同時刻、風邪で寝込んでいるバカップルは自室で抱き合って寝ていた。
「はぁ……やっぱりこの態勢が一番楽だ……」
「先輩とくっついていると、風邪をひいていることなんて忘れてしまいます~」
「何やってんだバカ共が」
と言いながら、ティラはバカップルの部屋を開けて中に入って来た。その後ろには、シュガーとクララがいた。

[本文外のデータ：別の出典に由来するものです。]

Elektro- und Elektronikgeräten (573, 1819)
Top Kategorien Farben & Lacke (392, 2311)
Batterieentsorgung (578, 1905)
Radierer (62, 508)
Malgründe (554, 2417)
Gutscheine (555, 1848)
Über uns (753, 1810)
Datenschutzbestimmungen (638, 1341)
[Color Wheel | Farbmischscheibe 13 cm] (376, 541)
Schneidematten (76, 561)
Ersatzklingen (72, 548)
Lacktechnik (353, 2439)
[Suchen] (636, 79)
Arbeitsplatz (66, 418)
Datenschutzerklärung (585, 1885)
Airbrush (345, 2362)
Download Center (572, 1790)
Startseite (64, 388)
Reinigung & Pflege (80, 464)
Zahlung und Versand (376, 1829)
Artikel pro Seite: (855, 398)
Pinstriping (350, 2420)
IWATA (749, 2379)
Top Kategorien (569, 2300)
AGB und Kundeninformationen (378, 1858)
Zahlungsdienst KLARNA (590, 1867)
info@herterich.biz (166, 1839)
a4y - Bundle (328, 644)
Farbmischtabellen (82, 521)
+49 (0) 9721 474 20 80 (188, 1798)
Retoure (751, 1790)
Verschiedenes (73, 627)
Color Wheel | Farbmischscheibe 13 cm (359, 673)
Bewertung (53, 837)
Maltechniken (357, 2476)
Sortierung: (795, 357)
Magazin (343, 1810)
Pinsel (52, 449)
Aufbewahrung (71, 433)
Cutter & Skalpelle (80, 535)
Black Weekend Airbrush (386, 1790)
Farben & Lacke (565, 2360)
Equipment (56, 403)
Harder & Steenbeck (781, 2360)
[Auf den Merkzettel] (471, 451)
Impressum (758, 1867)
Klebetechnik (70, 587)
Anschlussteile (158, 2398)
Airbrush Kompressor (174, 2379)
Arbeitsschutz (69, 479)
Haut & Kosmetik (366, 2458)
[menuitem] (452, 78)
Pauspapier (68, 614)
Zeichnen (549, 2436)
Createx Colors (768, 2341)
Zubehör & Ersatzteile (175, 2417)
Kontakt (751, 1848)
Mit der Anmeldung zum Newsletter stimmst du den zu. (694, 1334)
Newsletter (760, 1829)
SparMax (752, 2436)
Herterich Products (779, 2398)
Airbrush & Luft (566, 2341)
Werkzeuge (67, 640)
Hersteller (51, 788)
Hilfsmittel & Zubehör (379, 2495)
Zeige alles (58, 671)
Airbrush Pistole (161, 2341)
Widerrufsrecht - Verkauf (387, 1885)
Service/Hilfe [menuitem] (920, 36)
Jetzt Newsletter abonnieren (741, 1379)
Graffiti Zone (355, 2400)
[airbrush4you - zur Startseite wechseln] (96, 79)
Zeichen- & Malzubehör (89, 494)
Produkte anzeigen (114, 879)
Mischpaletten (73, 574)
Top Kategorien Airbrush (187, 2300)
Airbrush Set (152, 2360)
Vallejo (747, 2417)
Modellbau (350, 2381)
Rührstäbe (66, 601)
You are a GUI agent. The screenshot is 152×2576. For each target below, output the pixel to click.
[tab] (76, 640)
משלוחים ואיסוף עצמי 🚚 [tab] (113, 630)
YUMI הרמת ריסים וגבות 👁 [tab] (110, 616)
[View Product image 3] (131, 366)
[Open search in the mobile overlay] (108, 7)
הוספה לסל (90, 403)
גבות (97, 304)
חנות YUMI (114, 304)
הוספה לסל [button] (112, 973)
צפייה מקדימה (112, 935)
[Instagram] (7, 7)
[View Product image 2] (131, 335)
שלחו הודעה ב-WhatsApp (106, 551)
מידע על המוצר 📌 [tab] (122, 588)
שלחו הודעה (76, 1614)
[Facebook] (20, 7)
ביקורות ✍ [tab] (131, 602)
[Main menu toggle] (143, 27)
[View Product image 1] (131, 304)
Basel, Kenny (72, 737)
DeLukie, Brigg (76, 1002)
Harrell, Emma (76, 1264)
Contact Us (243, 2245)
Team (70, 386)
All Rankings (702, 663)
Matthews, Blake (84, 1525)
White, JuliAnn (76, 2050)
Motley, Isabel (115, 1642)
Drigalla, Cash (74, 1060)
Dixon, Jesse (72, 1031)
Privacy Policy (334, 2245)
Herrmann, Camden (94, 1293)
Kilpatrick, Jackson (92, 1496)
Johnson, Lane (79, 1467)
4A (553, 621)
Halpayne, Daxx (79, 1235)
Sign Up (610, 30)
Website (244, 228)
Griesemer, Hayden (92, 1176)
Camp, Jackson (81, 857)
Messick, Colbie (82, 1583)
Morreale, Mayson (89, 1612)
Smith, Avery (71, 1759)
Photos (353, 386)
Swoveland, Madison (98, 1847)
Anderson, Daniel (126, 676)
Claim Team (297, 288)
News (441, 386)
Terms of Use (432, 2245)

「玉子酒持ってきてやったぞ。何も食ってねーだろ? 栄養のある物を取って休め」
「いただきます」
バカップルは玉子酒をティラから受け取り、飲み始めた。少し飲んだ後、クリムはシュガーにこう聞いた。
「お見舞いに来てくれたんですか?」
「治療に来たんだよ。風邪に効く新しい薬を作ったから試したくて」
と言って、シュガーは手にしている注射器を二人に見せた。中に入っている液体は緑色で、とても信頼できるものではない。そうバカップルは察した。
「大丈夫だ。寝てれば風邪なんて治るから」
「先輩の言うとおりです。こんなの、二日寝てたらすぐに治ります」
「え~? せっかく試したかったのに」
「シュガーさん、だから注射器じゃなくて普通の飲み薬にしましょうって言ったのに……」
クララの言葉を聞き、クリムは驚いた表情をした。
「え? クララもこの薬を作ったの?」
「手伝いをしただけよ。大丈夫、シュガーさんは変な物を入れてないわ」
「いつも私が変なのを入れるようなことを言わないで~」
「いや、いつも入れてるような気がする」
シュウの言葉を聞き、シュガーはどす黒い笑顔で注射器を持ち、シュウに近付いた。それを見てクリムはシュウを守ろうとした。それから騒がしい声がバカップルの部屋から響いた。そんな声を聞き、ティラは玉子酒用で使用し、余った酒を飲みながら呟いた。